In an open letter explaining why he’s quitting the hedge fund business, Andrew Lahde makes an interesting comment regarding a way of changing the American governmental system with a view to making it less corrupt – model it on the Linux development process. [via SlashDot] [image by Tony the Misfit]

Capitalism worked for two hundred years, but times change, and systems become corrupt. George Soros, a man of staggering wealth, has stated that he would like to be remembered as a philosopher. My suggestion is that this great man start and sponsor a forum for great minds to come together to create a new system of government that truly represents the common man’s interest, while at the same time creating rewards great enough to attract the best and brightest minds to serve in government roles without having to rely on corruption to further their interests or lifestyles. This forum could be similar to the one used to create the operating system, Linux, which competes with Microsoft’s near monopoly. I believe there is an answer, but for now the system is clearly broken.

I think most of us can agree on the latter point, but I’m not sure about Ladhe’s idea of making the rewards of government service more attractive at baseline… but if it actually resulted in people who genuinely wanted to make a difference to the world (rather than just their bank balances) taking the reins of government, it’d be no bad thing.

Of course, how much respect you have for the political philosophy of a just-cashed-out hedge fund manager who made a fortune from the sub-prime crisis probably depends on how close to meeting your own monthly budget you are right now…

4 thoughts on “Open-source government – politics without the corruption?”

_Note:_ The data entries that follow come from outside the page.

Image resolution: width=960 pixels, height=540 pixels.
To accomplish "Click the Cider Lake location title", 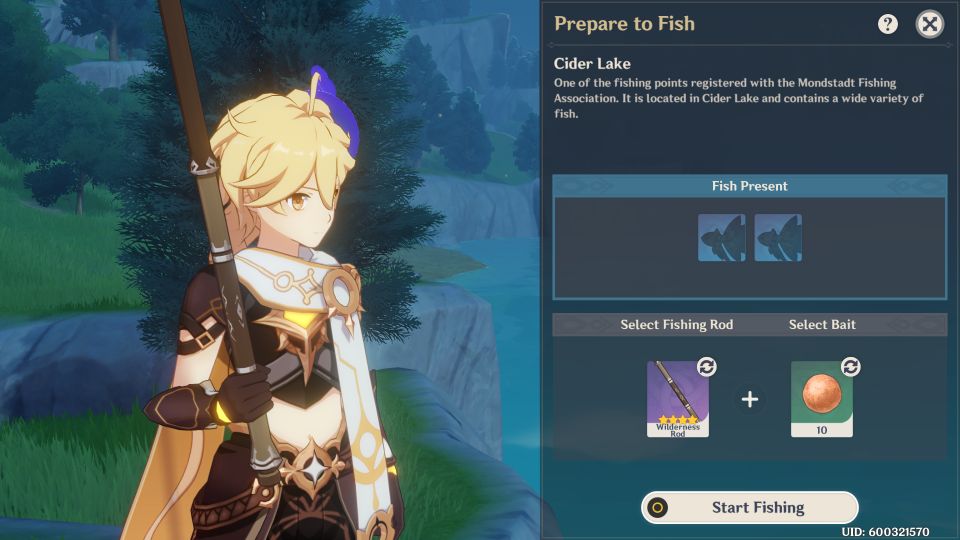I will click(592, 64).
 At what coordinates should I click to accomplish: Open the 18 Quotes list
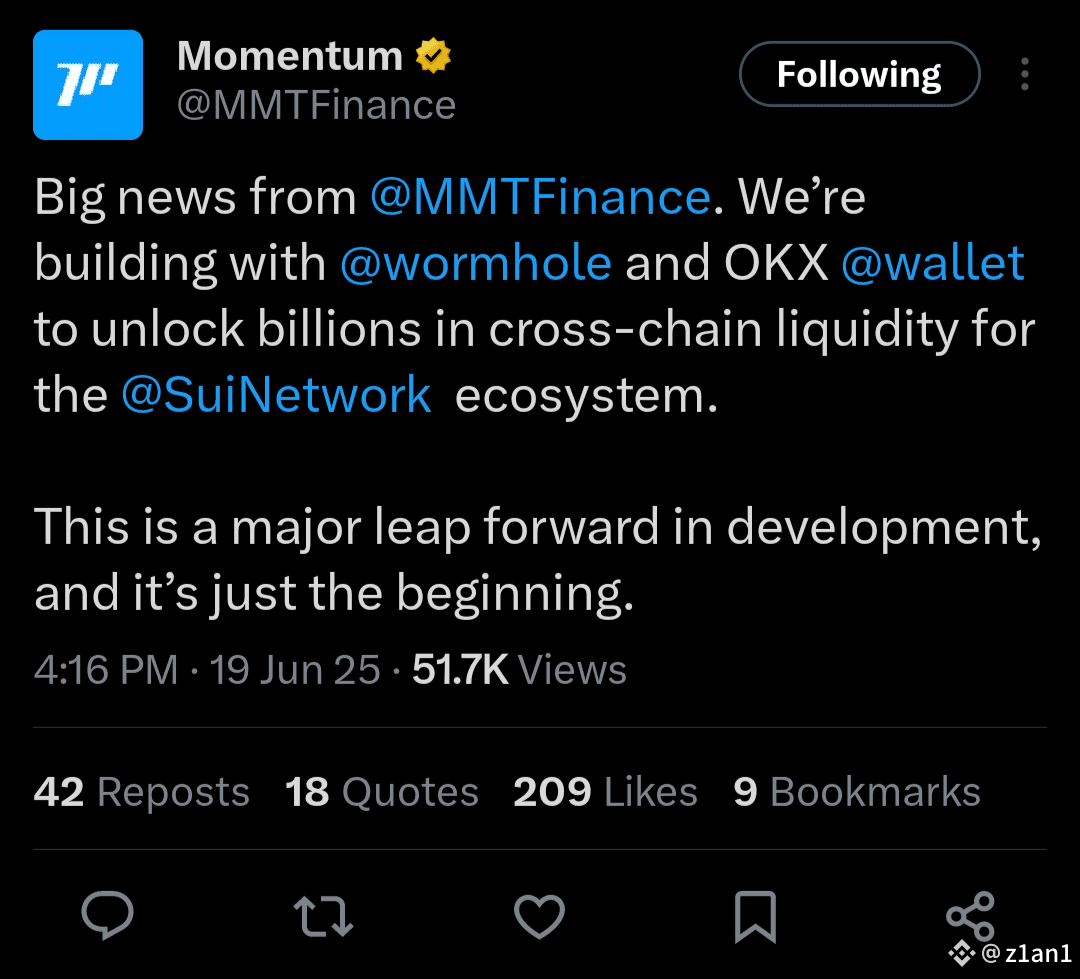(x=381, y=791)
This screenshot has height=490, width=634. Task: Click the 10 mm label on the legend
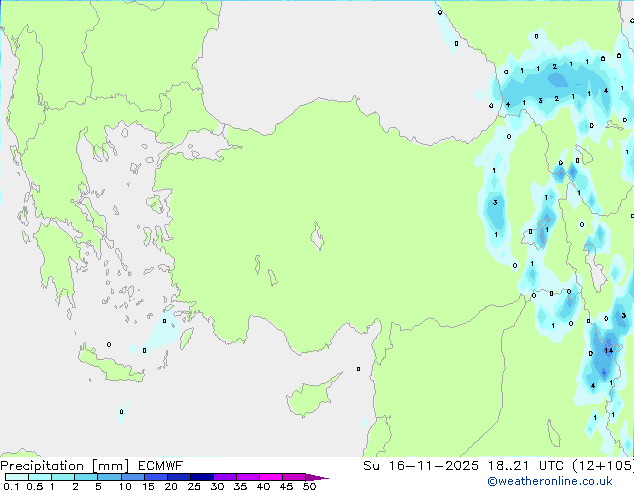tap(125, 487)
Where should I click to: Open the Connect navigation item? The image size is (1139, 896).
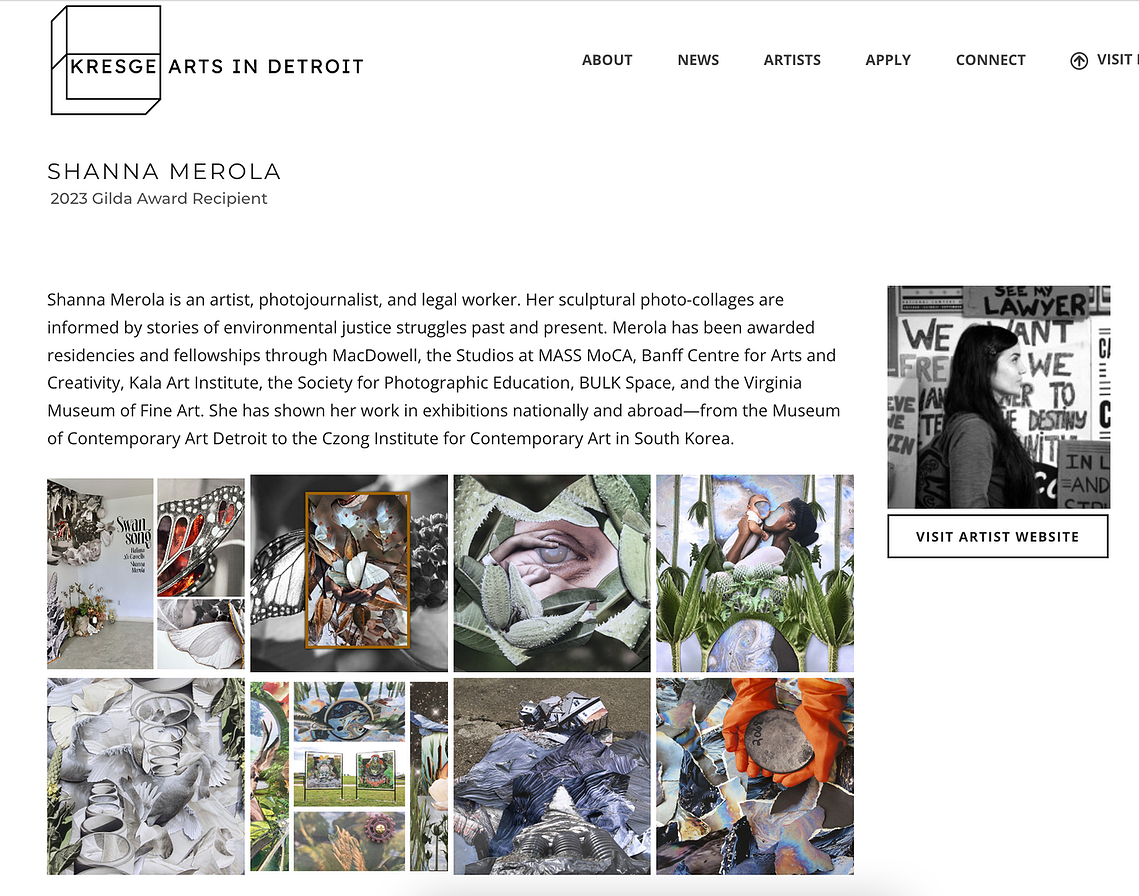tap(990, 60)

  1. Linux is a wonderful thing that the world is certainly better off having. This is probably a fine way to generate changes to the way government works, but I wouldn’t want to see government start to actually operate in the Linux development model. I think its closest governmental analogy is a benevolent dictatorship.

    Now, I think government could be successful if it adopted Scrum-like small self-organizing teams.

  2. A simple idea, require all laws passed to be focused on a single issue. This would stop all the pork being stuffed into the bills and make sure that laws actually have something to do with what they are called, Also a candidates record would be much clearer based on the vote record.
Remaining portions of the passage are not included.